Start-ups are leading the way on Augmented, Virtual, Mixed Reality and Immersive technology. Trying everything to create products for the future and for now. For every 1 innovation from a corporation there are 10 small companies that can’t get to you with equal or better and more compelling solutions.
Start-ups have flexibility to solve problems quickly. Responding to customer feedback because their products are not yet mass-produced. Issues with start-ups have to be acted on quickly, because reputations are fast tarnished due to the lack of customer facing activities on mass.
Addressing issues on products or customer service with start-ups means that end users can quickly access the passionate drivers at the top. Bureaucracy to solve a problem is low, not yet layered in departmental barriers. It’s within their interest to act quickly. You, the “end user” can help define solutions that will benefit you and others. The innovator or pioneer is only a couple of steps from your reach. You will be heard.
Regarding service & customer care from a start-up versus a corporation, consider this: is it better to have a service team of 4 looking after 1000 products or a service team of 2 looking after 50 products? It’s an economy of scale, and often service is an afterthought based on success of mass sales. The smaller companies “must” deliver service, failure to do so could end in extinction.
The start-ups do their best to reach you. But with small marketing budgets, sometimes they don’t even have sales people that can call. Financially, you are less likely to have as much bargaining power as a customer because of the tight margins that innovators live with, but there is more opportunity to end with the products that you want.
Start-ups make products that end with acquisitions by corporations. If they are good products, it’s likely that you’ll be able to buy them from the corporations one day anyway. But why not strike early? Become a pioneer and an innovator along with the start-ups. Have your say in their legacy. Help grow this industry making it wider, more diverse, more competitive in its solutions.

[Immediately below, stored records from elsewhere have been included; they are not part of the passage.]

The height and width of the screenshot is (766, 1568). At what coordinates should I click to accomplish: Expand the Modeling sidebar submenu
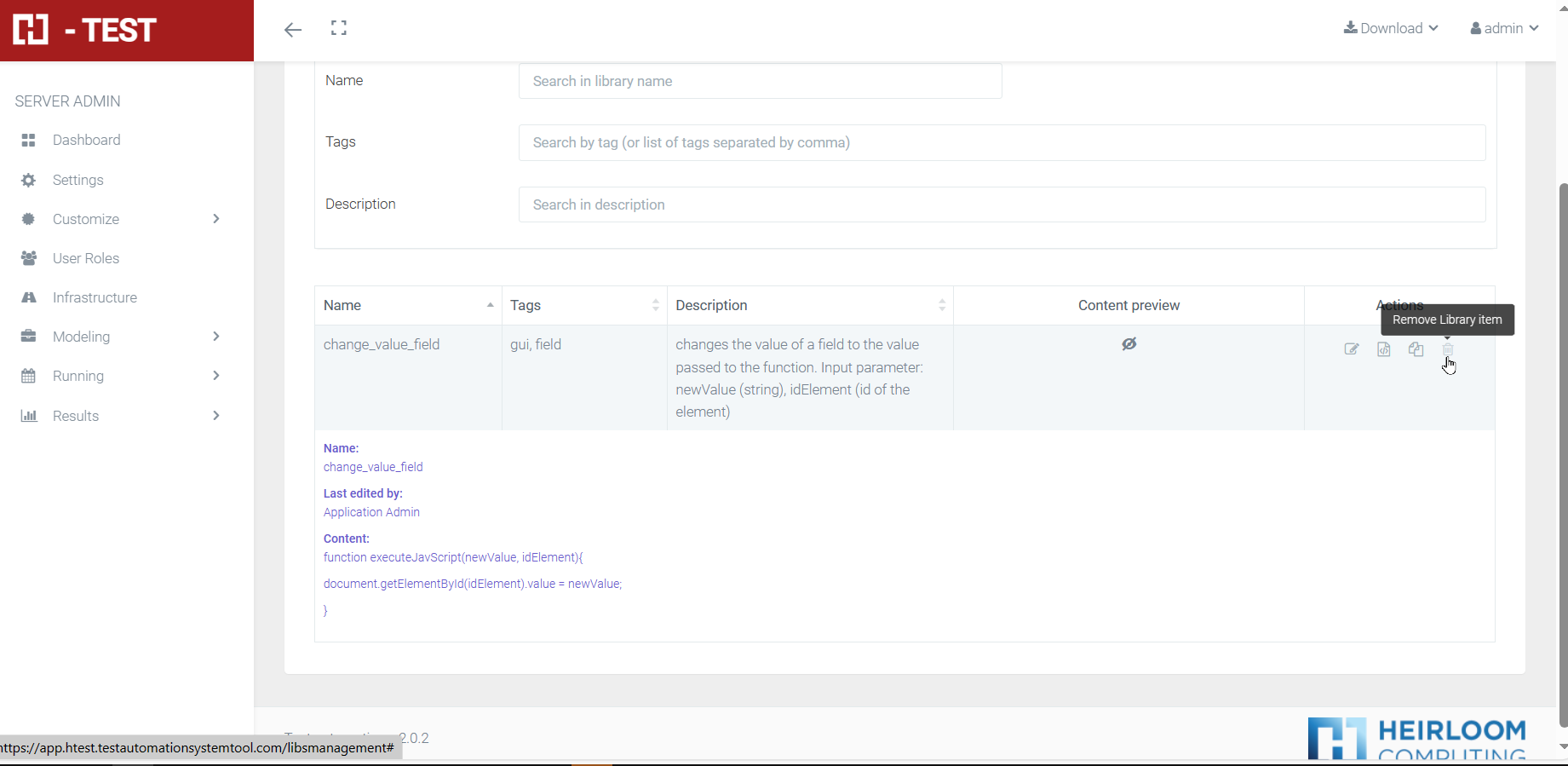tap(121, 337)
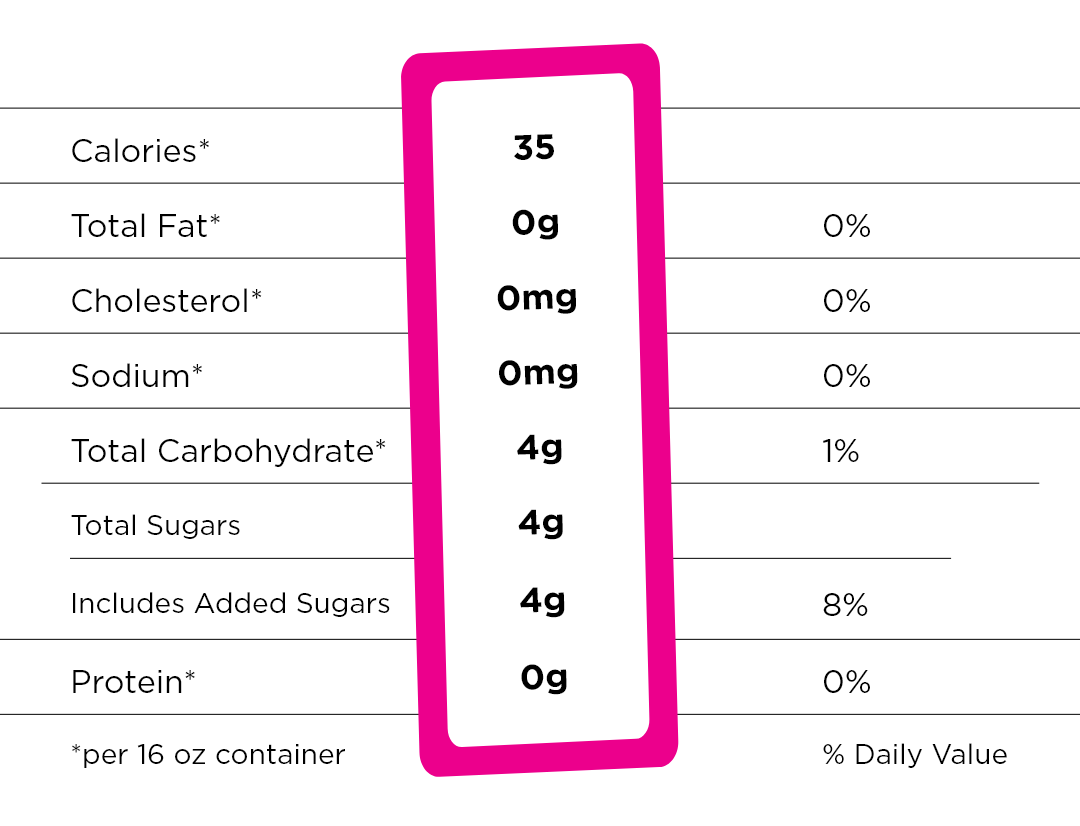Click the 0% daily value for Sodium
Screen dimensions: 1080x826
tap(846, 376)
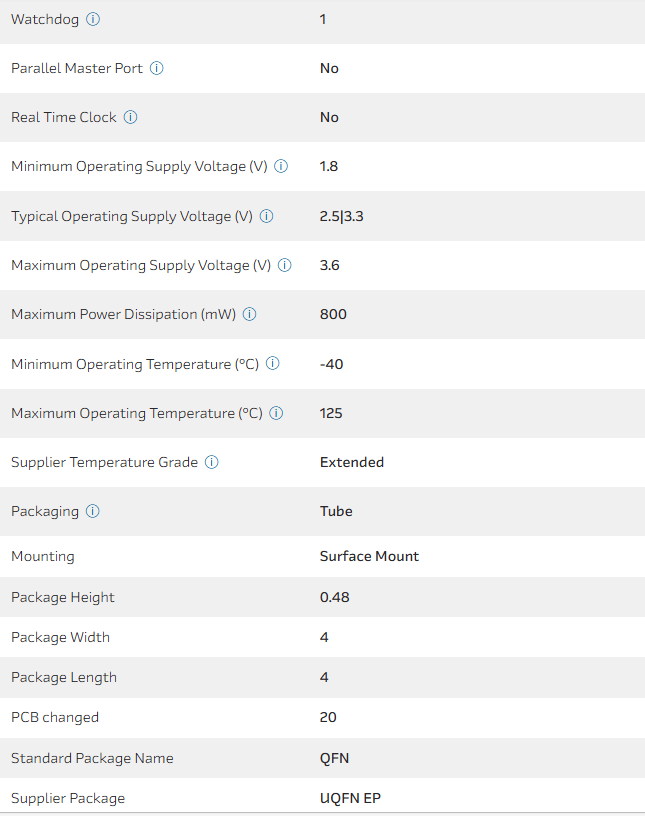This screenshot has height=816, width=645.
Task: Select the Tube packaging value
Action: 336,511
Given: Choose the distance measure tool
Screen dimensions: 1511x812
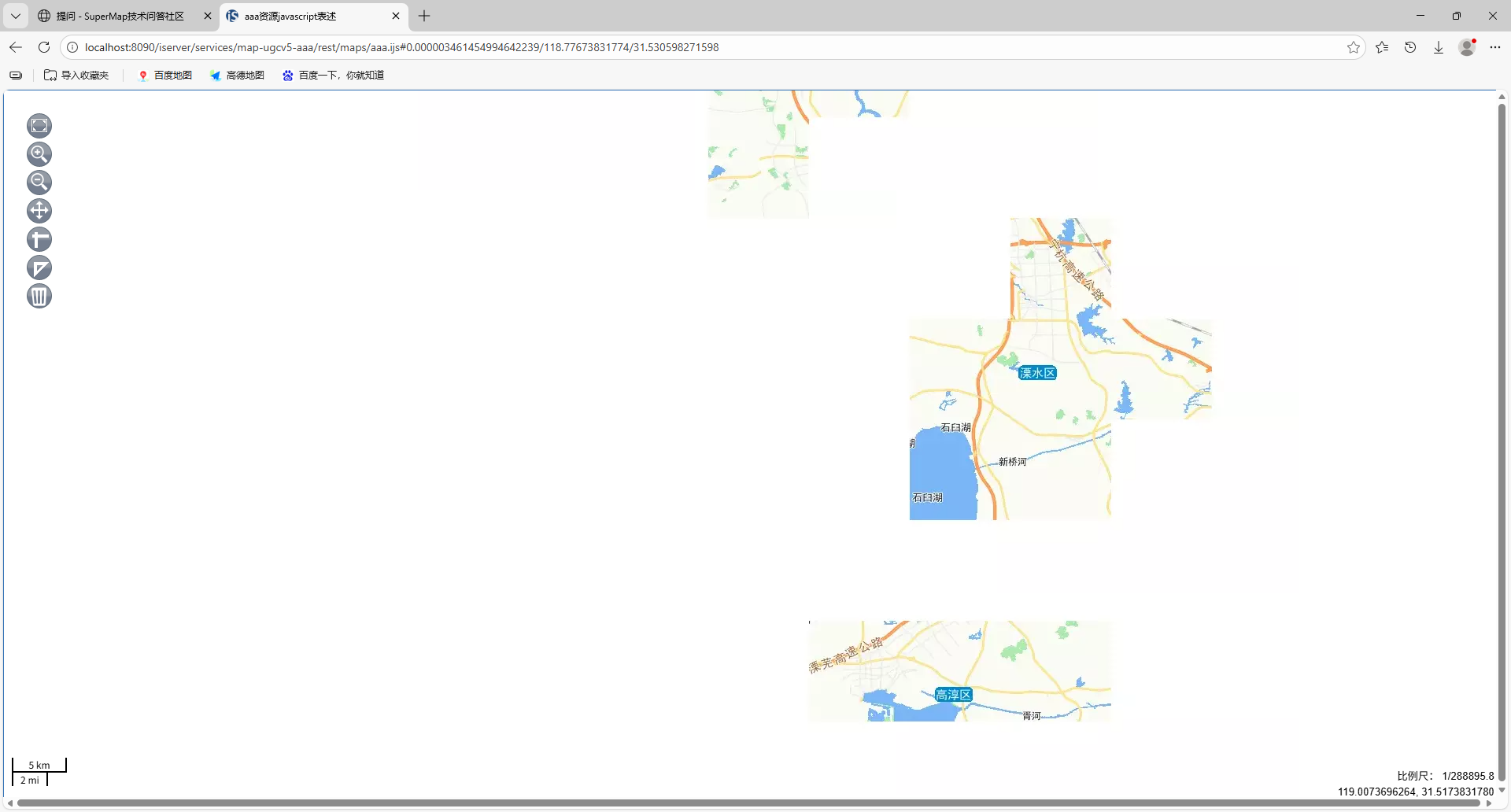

The 5 “golden rules of innovation” as a healthcare simulations consumer:
- Seek and you will find, look under the surface. The smaller companies can help you too. But sometimes you need to seek them out. They are not as visible as the corporations. But this does not make their products or services worse.
- Make all the companies demonstrate together. Same place, same day. Within the same space touch, feel, look and compare. Challenge the knowledge of the people selling to you within a room, let them pitch against each other, they are competitors, make them compete, it’s good for you.
- Don’t be convinced by prices. Does it meet your needs? Does it match your curriculum? Haggle, make the most of the institution’s money. You are the custodians of the cash.
- Take reference sites with a “pinch of salt” not as a method of influence. If a company offers you a reference site, be smart, seek out their customers that they didn’t push forward. Forget the shiny new customer reference sites, seek out the ones at year 2-3-4-5 in their journey, who have experienced the full length of a service contract. If it’s a company that has 1000 customers, why are they offering you the opinion of just 2 -3 well picked customers?
- Don’t just be sold on an image or legacy built over time. An image needs to start somewhere, this will turn into a legacy, but that can only happen if the consumer takes a chance. Be part of the legacy.